-------- Document excerpt

Specifically, in FIG. 5 it can be seen that the primary ring 6 of the free wheel 5 is constrained around a specific section of the primary shaft 14, while the secondary ring 7 of the same free wheel 5 is constrained to the corresponding portion of the secondary shaft 15, which is radially widened with respect to the rest of the secondary shaft 15.

As previously anticipated, therefore, the device 50 has two possibilities for operation.

The first case envisages that the angular velocity of the pedal shaft 1 is less than that of the total torque shaft 2. In this case the free wheel bearing 5 is configured in the free movement condition and consequently no torque is exerted on the total torque shaft 2 and therefore on the drive wheel of the pedal-assist bicycle 100.

----------------
-------- Stored data

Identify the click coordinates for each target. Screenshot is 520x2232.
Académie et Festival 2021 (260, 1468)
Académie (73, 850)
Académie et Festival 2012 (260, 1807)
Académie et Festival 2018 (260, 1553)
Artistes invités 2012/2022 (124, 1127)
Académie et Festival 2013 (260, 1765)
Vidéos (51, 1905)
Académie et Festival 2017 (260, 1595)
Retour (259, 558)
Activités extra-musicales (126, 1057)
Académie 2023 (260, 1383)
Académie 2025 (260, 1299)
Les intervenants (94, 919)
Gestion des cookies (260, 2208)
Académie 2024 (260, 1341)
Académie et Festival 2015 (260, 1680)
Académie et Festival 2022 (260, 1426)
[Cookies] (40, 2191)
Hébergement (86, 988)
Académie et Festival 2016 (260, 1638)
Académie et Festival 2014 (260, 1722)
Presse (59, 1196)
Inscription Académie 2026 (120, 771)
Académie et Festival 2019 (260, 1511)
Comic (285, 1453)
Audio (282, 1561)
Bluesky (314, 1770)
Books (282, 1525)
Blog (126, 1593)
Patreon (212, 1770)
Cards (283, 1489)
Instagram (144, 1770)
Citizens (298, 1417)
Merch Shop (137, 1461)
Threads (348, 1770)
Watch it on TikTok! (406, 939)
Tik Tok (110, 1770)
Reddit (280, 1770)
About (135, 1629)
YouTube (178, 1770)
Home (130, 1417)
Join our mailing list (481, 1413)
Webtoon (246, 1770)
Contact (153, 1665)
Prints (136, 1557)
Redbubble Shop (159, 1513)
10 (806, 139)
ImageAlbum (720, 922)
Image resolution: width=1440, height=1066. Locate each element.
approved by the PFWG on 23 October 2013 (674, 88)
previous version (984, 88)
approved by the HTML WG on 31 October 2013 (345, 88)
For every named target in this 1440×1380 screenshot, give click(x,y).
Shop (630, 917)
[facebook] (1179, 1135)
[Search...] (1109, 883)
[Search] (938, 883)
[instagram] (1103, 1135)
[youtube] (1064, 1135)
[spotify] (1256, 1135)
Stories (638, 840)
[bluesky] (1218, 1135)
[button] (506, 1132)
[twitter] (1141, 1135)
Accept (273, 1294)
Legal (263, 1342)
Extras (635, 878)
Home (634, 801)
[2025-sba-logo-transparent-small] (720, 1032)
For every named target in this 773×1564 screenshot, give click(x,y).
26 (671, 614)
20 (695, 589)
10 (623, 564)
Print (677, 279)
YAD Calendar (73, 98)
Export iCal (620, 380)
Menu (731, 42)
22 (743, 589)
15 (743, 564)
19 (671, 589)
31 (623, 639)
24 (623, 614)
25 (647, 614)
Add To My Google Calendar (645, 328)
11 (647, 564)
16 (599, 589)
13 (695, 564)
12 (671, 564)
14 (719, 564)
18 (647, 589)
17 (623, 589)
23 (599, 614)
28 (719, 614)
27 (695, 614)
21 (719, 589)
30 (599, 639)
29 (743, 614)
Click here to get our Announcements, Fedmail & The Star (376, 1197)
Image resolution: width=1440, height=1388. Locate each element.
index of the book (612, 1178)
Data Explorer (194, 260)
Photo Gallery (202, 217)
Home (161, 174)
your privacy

----------------

» **Task**:
Answer these questions using the pedal-assist bicycle excerpt:
(a) In FIG. 5, what is the secondary ring 7 of the free wheel 5 constrained to?
(b) How many possibilities for operation does the device 50 have?
(c) In the first case, how does the angular velocity of the pedal shaft 1 compare with that of the total torque shaft 2?
The rows come from a different source than the pedal-assist bicycle excerpt.

» **Correct output**:
(a) The corresponding portion of the secondary shaft 15, which is radially widened with respect to the rest of the secondary shaft 15.
(b) Two.
(c) It is less than that of the total torque shaft 2.